My eventual destination was Stow Mill on the outskirts of Mundesley - I'd noticed it as I'd driven back from there the previous week and thought it was worth taking a look. There was no-one around when I got there and parked the van so I thought maybe the mill was closed even though the sign by the road said it was open, however it was open but presumably not always attended as there was an honesty box on the wall just inside the door.
Built between 1825 and 1827 the mill operated from 1828 until 1930 as a flour mill, then at the end of its working life most of the machinery was stripped out and it was turned into an annex to the miller's house; one of its many owners was Douglas McDougall, the flour producing magnate, who bought the mill in 1938 and used it as a holiday home. Although a lot of restoration and repair work has been undertaken since 1961 and much of the machinery has been replaced, the current owners decided that it's not financially viable to get the mill actually working again so it will be just kept in sound repair and open to the public as a place of interest.
The four floors were each accessed by a steep stepladder, with each floor displaying lots of interesting information and old photos of the mill. When I got to the top I was pleased to see that as well as the windows actually being clean they could also be opened, so I had clear views for my photos - it was just a shame that the weather was so grey and drizzly as I would have been able to see for miles on a good day.
The second windmill I wanted to see was the one in the village of Sutton near Stalham, but finding it proved to be just about impossible.

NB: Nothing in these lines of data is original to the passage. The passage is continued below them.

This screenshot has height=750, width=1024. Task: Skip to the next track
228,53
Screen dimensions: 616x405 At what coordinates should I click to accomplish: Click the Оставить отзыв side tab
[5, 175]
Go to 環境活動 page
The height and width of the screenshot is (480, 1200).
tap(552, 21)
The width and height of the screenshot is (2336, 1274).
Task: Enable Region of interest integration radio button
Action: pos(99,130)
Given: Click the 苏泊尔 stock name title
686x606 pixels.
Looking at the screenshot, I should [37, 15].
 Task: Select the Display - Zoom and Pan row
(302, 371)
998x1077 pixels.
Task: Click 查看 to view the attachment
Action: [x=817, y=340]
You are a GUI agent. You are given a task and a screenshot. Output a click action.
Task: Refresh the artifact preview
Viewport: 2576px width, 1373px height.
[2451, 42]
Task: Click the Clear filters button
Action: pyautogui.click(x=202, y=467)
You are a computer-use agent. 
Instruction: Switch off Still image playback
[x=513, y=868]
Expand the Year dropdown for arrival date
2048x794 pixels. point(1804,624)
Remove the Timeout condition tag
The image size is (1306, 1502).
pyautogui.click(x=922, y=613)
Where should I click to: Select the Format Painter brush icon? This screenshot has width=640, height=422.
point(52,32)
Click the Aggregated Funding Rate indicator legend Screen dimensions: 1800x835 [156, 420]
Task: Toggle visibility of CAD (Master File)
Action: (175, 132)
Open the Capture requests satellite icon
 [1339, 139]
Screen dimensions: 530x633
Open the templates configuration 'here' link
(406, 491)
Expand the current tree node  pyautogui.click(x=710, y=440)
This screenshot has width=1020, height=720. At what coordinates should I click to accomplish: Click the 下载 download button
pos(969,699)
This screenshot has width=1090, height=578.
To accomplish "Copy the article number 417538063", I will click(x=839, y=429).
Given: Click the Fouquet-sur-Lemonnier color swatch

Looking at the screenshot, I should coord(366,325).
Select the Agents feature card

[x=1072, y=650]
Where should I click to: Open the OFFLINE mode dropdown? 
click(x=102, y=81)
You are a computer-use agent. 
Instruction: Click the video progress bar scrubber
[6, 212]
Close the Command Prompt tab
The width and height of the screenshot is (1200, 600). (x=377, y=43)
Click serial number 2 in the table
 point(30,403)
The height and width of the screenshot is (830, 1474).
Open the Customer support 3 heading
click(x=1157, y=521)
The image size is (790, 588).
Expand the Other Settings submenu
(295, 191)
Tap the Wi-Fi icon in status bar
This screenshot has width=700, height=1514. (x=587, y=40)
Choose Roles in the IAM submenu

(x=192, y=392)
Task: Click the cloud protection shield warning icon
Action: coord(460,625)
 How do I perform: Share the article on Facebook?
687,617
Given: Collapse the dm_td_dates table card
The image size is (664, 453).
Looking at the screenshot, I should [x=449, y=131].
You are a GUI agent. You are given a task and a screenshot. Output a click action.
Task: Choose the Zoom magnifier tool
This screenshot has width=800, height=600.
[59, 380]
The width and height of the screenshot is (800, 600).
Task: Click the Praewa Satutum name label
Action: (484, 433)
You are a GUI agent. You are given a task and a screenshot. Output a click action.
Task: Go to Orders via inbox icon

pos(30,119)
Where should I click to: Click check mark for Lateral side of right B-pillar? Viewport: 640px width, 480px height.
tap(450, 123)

Many times while driving along the A149 I'd seen the sign for it pointing down a minor lane; about half a mile down the lane was another sign so I was obviously heading in the right direction, but when I got to the duck pond on the corner of a second lane the signs ran out.
I drove along the lane through the village in both directions for quite a distance but there were no other signs and not a single sighting of the mill anywhere - which was strange, because this thing has nine floors and at over 80ft tall it's the tallest windmill in this country so it's not the sort of thing which could be easily missed. It could possibly have been hidden by trees but with no-one around who I could ask I eventually gave up looking. I did find the village sign though, so with a couple of shots of that and the nearby duckpond I drove on to Hickling for my annual visit to F.A.I.T.H animal sanctuary then headed to Potter Heigham for coffee and cake at Latham's.
The final stop of the day was my second visit to Eileen and Ron at Clippesby; as always it was good to chat but all too soon it was time for me to say my goodbyes until next year. By the time I got back to the camp site the drizzle had stopped and the sky was brightening up a bit so I took the dogs down on the beach for a while then settled into the tent for my final evening, only emerging again for the pre-bedtime dog walk.